Easy21 - A Reinforcement Learning Exercise
Solutions to a Simple but Non-Trivial Problem
The video recordings of David Silver’s Reinforcement Learning course are a great place to start if you want to understand Reinforcement Learning (RL), especially if you already have some coding experience. There is one assignment given out about half way through the course to which all RL approaches are applied. This is my write up of solutions to the assignment. Please refer to the course webpage for links to the videos, slides and assignment.
One thing that makes this a good exercise is that it can be solved without using Reinforcement Learning. In the assignment it is suggested to use Monte Carlo Control to determine the optimal value function and policy for Easy21. When I tried this the results did not seem right and even with a large number of iterations the results remained rather noisy. I wanted more confidence in the optimal value function and policy, so I computed it without using RL (see below.) The method I used was to sample the outcome of playing out hands under different policies. It may also be possible to calculate this analytically, but it wasn’t necessary to get a reliable answer.
The Goals of This Exercise
The goal of this assignment is to apply reinforcement learning methods to a simple card game that we call Easy21. This exercise is similar to the Blackjack example in Sutton and Barto 5.3 – please note, however, that the rules of the card game are different and non-standard.
- The game is played with an infinite deck of cards (i.e. cards are sampled with replacement)
- Each draw from the deck results in a value between 1 and 10 (uniformly distributed) with a color of red (probability 1/3) or black (probability 2/3).
- There are no aces or picture (face) cards in this game
- At the start of the game both the player and the dealer draw one black card (fully observed)

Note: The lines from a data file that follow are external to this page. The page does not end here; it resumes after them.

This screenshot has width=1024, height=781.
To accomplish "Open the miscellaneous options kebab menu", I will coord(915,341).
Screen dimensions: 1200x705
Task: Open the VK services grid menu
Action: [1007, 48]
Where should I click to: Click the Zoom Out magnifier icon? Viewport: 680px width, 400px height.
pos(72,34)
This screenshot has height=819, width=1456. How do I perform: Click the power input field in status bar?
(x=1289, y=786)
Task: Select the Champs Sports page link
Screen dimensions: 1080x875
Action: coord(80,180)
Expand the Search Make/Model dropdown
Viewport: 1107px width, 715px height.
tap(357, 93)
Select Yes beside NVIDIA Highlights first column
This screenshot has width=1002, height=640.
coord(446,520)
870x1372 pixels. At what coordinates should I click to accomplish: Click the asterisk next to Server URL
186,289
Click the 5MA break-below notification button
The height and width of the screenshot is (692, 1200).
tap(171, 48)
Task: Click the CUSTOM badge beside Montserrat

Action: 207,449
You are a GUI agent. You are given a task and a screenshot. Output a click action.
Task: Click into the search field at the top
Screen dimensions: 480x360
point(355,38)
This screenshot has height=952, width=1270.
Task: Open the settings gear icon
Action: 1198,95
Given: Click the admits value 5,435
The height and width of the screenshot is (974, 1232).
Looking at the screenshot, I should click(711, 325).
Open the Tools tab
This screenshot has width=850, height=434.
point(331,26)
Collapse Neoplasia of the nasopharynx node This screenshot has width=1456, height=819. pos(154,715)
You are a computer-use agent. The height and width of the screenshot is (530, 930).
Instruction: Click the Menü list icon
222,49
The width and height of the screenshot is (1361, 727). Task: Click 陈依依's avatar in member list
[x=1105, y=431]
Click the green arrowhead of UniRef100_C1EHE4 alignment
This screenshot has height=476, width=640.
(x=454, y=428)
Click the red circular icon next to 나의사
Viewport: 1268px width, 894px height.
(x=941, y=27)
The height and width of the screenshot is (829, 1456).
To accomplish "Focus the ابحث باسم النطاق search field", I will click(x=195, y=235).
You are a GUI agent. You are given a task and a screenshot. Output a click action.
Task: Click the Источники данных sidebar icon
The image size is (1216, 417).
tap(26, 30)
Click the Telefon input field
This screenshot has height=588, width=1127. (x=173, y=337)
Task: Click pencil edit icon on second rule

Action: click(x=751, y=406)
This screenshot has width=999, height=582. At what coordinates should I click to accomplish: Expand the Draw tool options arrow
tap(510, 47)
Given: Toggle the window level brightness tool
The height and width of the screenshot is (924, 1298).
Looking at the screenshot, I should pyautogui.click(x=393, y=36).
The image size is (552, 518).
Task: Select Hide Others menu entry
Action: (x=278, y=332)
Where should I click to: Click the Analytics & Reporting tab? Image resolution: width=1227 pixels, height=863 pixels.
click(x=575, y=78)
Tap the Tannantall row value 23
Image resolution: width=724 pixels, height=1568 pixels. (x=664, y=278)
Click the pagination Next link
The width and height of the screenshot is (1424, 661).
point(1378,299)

- Each turn the player may either stick or hit
- If the player hits then she draws another card from the deck
- If the player sticks she receives no further cards
- The values of the player’s cards are added (black cards) or subtracted (red cards)
- If the player’s sum exceeds 21, or becomes less than 1, then she “goes bust” and loses the game (reward -1)
- If the player sticks then the dealer starts taking turns. The dealer always sticks on any sum of 17 or greater, and hits otherwise. If the dealer goes bust, then the player wins; otherwise, the outcome – win (reward +1), lose (reward -1), or draw (reward 0) – is the player with the largest sum.
SARSA(lambda) Algorithm for On-Policy Learning
- Initialize Q(s, a), for all s in S, a in A(s), arbitrarily, and Q(terminal-state, .) = 0
- Repeat (for each episode):
- E(s, a) = 0, for all s in S, a in A(s)
- Initialize S, A
- Repeat (for each step of episode):
- Take action A, observe R, S’
- Choose A’ from S’ using policy derived from Q (e.g. e-greedy)
- delta updates to R + gamma*Q(S’, A’) - Q(S, A)
- E(S, A) updates to E(S, A) + 1
- For all s in S, a in A(s):
- Q(s, a) updates to Q(s, a) + alphadeltaE(s, a)
- E(s, a) updates to gammalambdaE(s, a)
- S updates to S’, A updates to A’
- Until S is terminal
Let’s think about this
- If the objective is to get the highest possible average score playing against the dealer, what is the optimal policy?
- What do we expect the optimal policy to be?
- This is a simple enough system that we can find the optimal policy without using Reinforcement Learning.
- To start, sample the results under a policy for a range of starting states.
- For a given policy, playing out a starting state will yield each end state with some probability.
- Results from the dealer’s policy can be combined with results from trial policies to give expected rewards for each starting state under that policy.
- It turns out that for each policy you can find a stochastic matrix which takes starting states and converts them to ending states with some probability through playing the game.
- We can take the stochastic matrix resulting from the dealer’s policy as D, and the one resulting from the player’s policy as P.
- Then, if we define the Rewards matrix, R, with rows enumerating the player end value and columns enumerating the dealer end value, we can express the expected returns matrix E(R) as P^T * R * D, where T is the transpose and * is a matrix multiplication.
- Of interest to note here is that the matrix is symmetric, with the upper right all -1 reward where the dealer wins and the lower left all being 1 where the player wins and the diagonal being zeros, showing a tie, except where both end states are a bust, when the dealer wins.
- Since the starting state is one black card, all policies that specify to stick for all values less than 11 are equivalent. The RL algorithm, with e-greedy exploration, might make a meaningless distinction between them since it would access states that would not be possible during actual game play.
- This is a simple enough system that we can find the optimal policy without using Reinforcement Learning.
- How should we evaluate the performance of a policy?
- There are 100 possible starting states, one black card of value between 1 and 10 for the dealer and one for the player, with equal probability.
- Over time the average reward will be the mean of the expected rewards from these states. Expected reward from higher states does not matter except so far as it affects the reward for the lower states.
- Assumptions and constraints to help us find the optimal policy:
- For any given game, visited states will be confined to one column, since the dealer’s card does not change.
- For a given dealer’s card we will assume that the policy will take the form of hitting for some range of card values and sticking outside of that range.